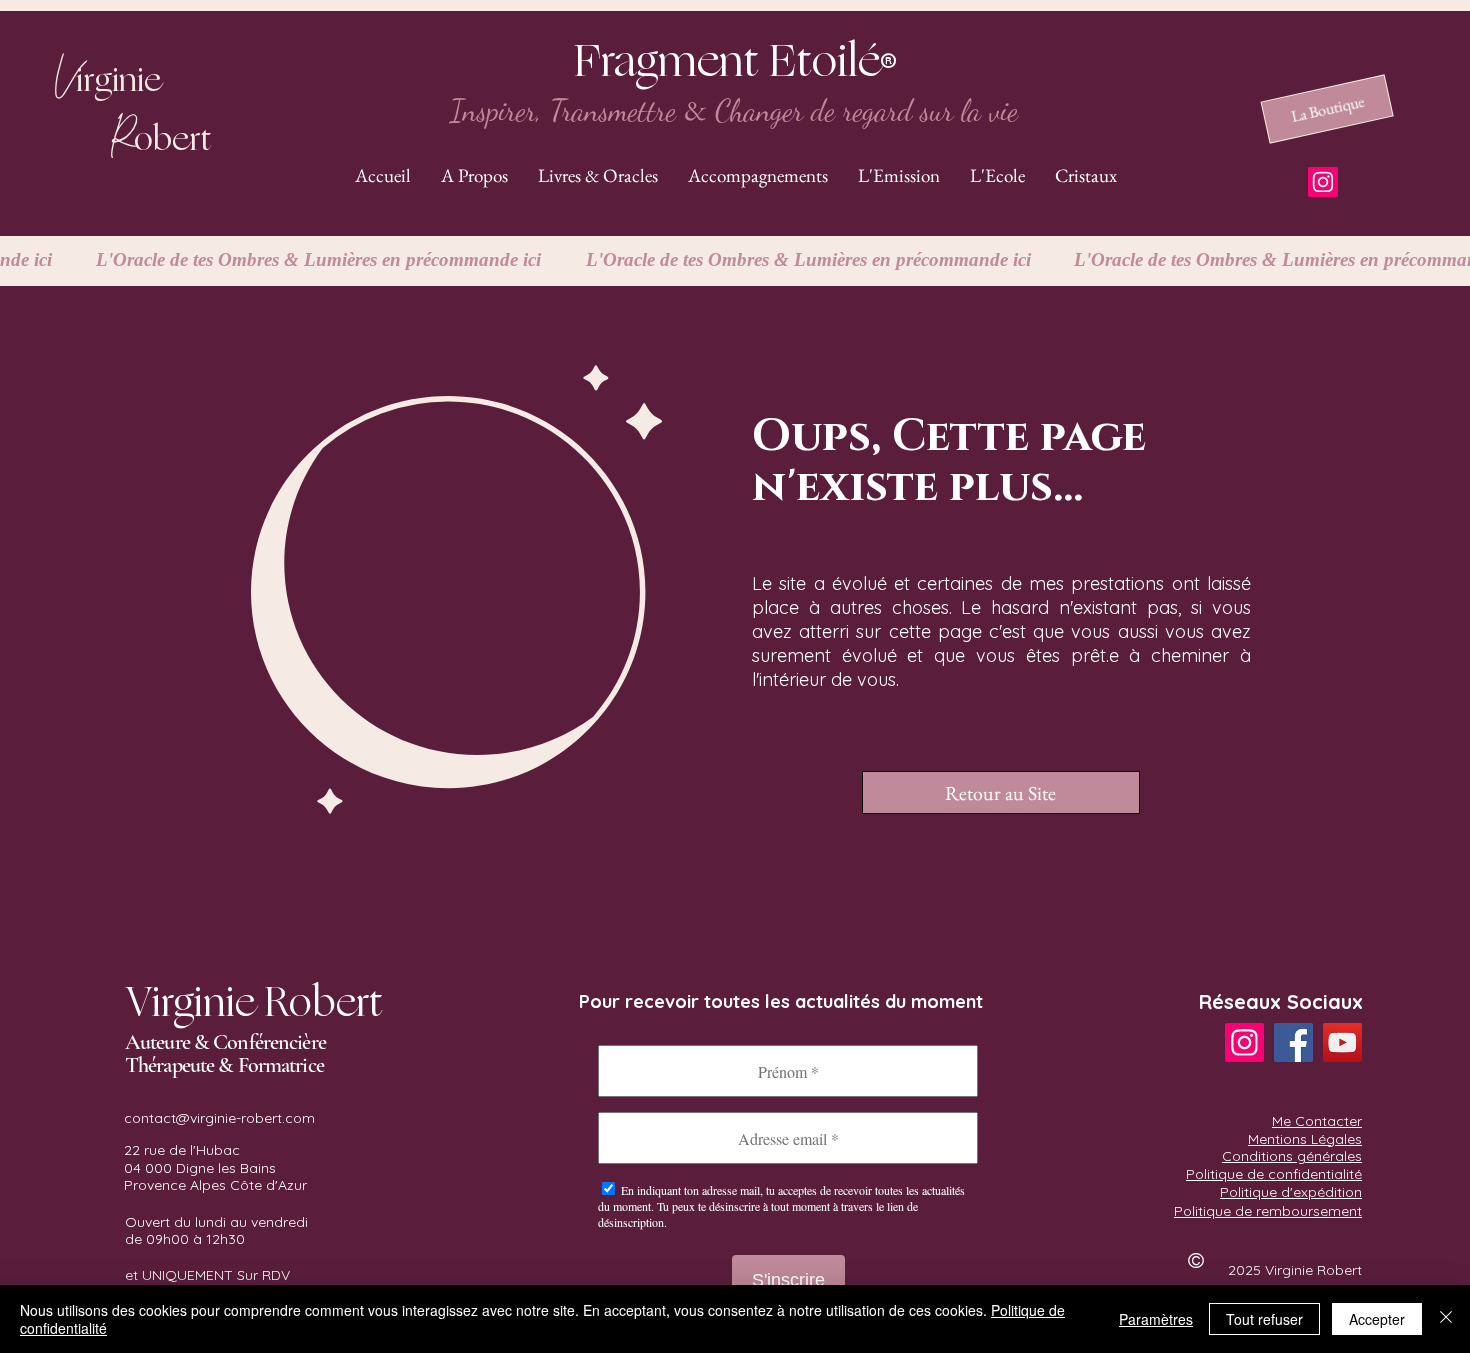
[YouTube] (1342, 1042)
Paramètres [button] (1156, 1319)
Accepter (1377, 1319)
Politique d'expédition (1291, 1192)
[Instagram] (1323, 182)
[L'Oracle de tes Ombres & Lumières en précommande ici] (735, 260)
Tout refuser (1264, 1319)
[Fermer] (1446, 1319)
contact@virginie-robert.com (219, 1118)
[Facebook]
------------------------------------------------------------------------
Action item
The answer is a portion of the data. Write out exactly the line with "Paramètres [button] (1156, 1319)" and all lines after it.

Exercise response
Paramètres [button] (1156, 1319)
Accepter (1377, 1319)
Politique d'expédition (1291, 1192)
[Instagram] (1323, 182)
[L'Oracle de tes Ombres & Lumières en précommande ici] (735, 260)
Tout refuser (1264, 1319)
[Fermer] (1446, 1319)
contact@virginie-robert.com (219, 1118)
[Facebook]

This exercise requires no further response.